Does the description disclose side effects, auth requirements, rate limits, or destructive behavior?

With no annotations provided, the description carries the full burden of behavioral disclosure but provides none. It does not state whether this supports multi-select (implied by the array 'values' parameter), what happens if the option doesn't exist, whether it triggers change events, or what error conditions might arise.

Agents need to know what a tool does to the world before calling it. Descriptions should go beyond structured annotations to explain consequences.

Conciseness2/5

Is the description appropriately sized, front-loaded, and free of redundancy?

While brief at two words, this represents under-specification rather than efficient conciseness. The single sentence fails to earn its place by not adding value beyond the tool name, lacking the structured context needed for 3 undocumented parameters.

Shorter descriptions cost fewer tokens and are easier for agents to parse. Every sentence should earn its place.

Completeness1/5

Given the tool's complexity, does the description cover enough for an agent to succeed on first attempt?

Completely inadequate for a browser automation tool with three undocumented parameters and no output schema. The description omits the element identification scheme, the browser context, multi-select support, and expected behavior—leaving the agent without sufficient context to invoke the tool correctly.

Complex tools with many parameters or behaviors need more documentation. Simple tools need less. This dimension scales expectations accordingly.

Parameters1/5

Does the description clarify parameter syntax, constraints, interactions, or defaults beyond what the schema provides?

Schema description coverage is 0%, requiring the description to compensate, but it mentions no parameters. The description fails to explain the distinction between 'element' and 'ref' identifiers, or that 'values' accepts an array presumably for multi-select capability—critical gaps for a 3-parameter tool.

Input schemas describe structure but not intent. Descriptions should explain non-obvious parameter relationships and valid value ranges.

Purpose2/5

Does the description clearly state what the tool does and how it differs from similar tools?

The description 'Select option' is tautological given the tool name 'browser_select_option'. While it vaguely indicates the action (selecting) and target (options), it fails to specify that this is for dropdown/select elements, distinguish it from sibling tools like browser_click, or clarify the browser automation context.

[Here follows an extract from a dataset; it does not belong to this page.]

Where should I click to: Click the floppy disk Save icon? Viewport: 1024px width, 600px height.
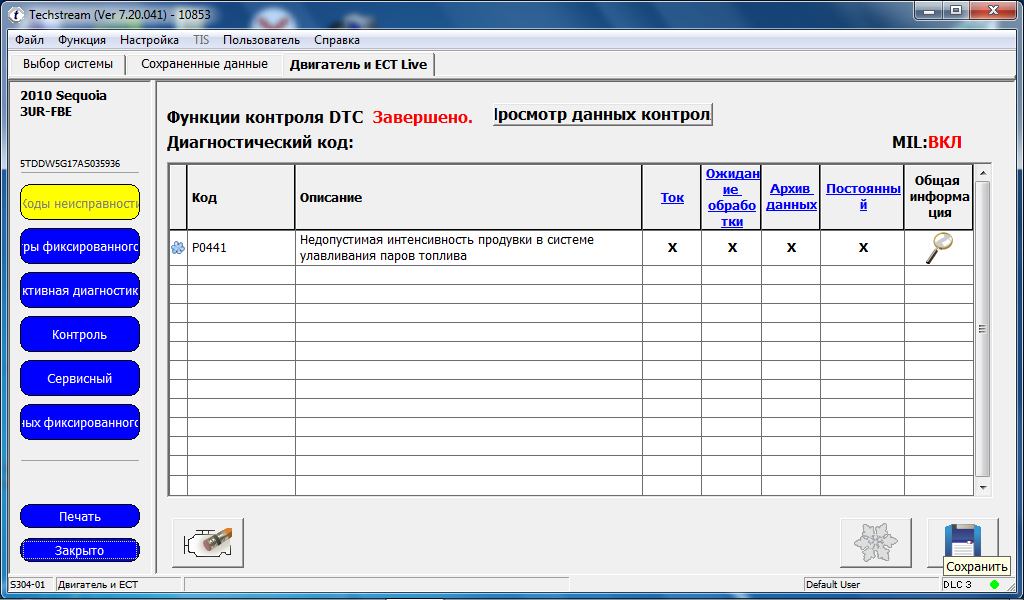(962, 540)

Agents choose between tools based on descriptions. A clear purpose with a specific verb and resource helps agents select the right tool.

Usage Guidelines1/5

Does the description explain when to use this tool, when not to, or what alternatives exist?

No guidance provided on when to use this tool versus alternatives like browser_click or browser_type. Given siblings include multiple interaction methods, the description should specify this is specifically for <select> dropdown elements and when to prefer it over clicking.

Agents often have multiple tools that could apply. Explicit usage guidance like "use X instead of Y when Z" prevents misuse.